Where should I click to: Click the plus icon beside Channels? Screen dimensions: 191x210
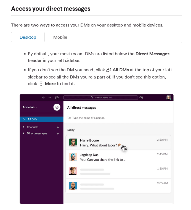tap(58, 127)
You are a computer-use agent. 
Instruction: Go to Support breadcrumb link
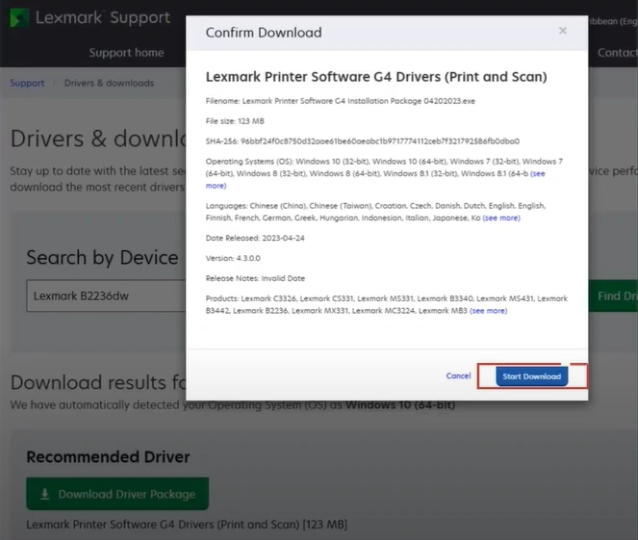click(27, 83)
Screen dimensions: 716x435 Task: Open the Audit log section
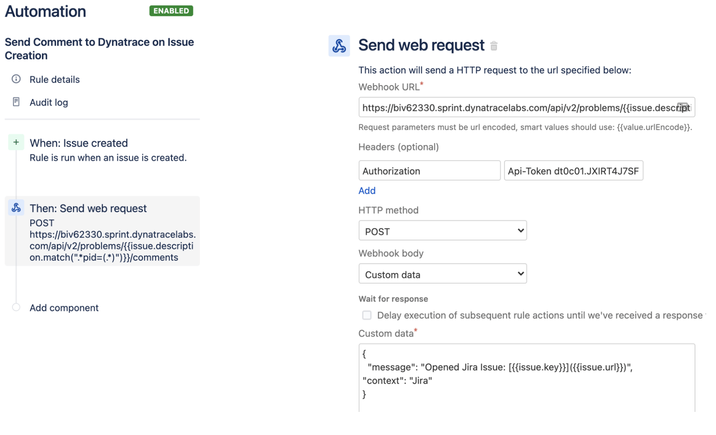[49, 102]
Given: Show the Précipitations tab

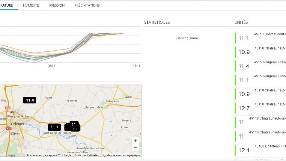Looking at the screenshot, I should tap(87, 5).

=====

ABOUT THIS EXERCISE -
All the material shown above is to be copied exactly, with no pictures carried over.

OUTPUT OF THE EXERCISE -
Where should I click to: Click the plus icon beside Channels? Screen dimensions: 191x210
tap(58, 127)
You are a computer-use agent. 
Instruction: Go to Support breadcrumb link
click(27, 83)
Screen dimensions: 716x435 Task: Open the Audit log section
[49, 102]
Given: Show the Précipitations tab

Looking at the screenshot, I should tap(87, 5).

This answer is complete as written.